What this task involves: Locate every line in the records below that contains the string "gene", matching case, and copy each of those lines.

[Pixel coordinate grounding records]
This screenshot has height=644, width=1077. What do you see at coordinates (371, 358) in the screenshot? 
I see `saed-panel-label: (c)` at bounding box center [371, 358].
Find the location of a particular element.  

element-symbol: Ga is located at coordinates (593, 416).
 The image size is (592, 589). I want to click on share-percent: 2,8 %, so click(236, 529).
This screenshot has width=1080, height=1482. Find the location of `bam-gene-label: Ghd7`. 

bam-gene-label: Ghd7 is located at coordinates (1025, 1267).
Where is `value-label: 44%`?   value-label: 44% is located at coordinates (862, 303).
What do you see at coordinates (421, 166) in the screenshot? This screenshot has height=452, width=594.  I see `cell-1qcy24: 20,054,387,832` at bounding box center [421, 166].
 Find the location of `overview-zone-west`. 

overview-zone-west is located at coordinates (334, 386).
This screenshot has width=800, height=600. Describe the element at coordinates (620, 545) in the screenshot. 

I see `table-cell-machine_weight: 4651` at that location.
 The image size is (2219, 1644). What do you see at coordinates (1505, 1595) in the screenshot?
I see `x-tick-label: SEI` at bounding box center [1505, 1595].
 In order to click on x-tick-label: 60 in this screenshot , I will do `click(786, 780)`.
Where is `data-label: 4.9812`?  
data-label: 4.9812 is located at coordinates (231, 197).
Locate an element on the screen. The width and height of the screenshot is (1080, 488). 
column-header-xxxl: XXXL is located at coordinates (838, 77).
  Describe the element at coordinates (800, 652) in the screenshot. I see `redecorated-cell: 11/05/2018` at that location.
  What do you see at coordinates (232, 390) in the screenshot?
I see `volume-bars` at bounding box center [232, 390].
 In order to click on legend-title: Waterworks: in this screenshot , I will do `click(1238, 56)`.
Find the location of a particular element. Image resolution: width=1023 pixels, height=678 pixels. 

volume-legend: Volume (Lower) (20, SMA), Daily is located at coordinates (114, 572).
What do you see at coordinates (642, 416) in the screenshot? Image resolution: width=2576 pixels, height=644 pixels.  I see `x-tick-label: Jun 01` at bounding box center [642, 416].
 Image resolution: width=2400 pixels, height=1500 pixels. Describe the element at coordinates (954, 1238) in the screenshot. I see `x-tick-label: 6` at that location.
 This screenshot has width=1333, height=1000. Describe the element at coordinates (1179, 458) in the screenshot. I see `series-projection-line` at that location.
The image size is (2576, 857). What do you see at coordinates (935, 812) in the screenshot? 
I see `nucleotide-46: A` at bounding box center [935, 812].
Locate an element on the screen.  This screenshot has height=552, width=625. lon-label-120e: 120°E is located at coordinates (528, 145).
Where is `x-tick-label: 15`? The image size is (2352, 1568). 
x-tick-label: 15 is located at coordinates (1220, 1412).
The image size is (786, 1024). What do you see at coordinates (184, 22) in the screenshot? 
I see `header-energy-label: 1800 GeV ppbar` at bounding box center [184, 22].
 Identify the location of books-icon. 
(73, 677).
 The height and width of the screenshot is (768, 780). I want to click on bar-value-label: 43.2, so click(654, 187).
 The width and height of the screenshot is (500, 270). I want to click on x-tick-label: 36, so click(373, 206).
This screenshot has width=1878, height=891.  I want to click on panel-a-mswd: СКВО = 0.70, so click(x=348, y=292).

Result of the task:
This screenshot has width=1080, height=1482. Find the location of `bam-gene-label: Ghd7`. 
bam-gene-label: Ghd7 is located at coordinates (1025, 1267).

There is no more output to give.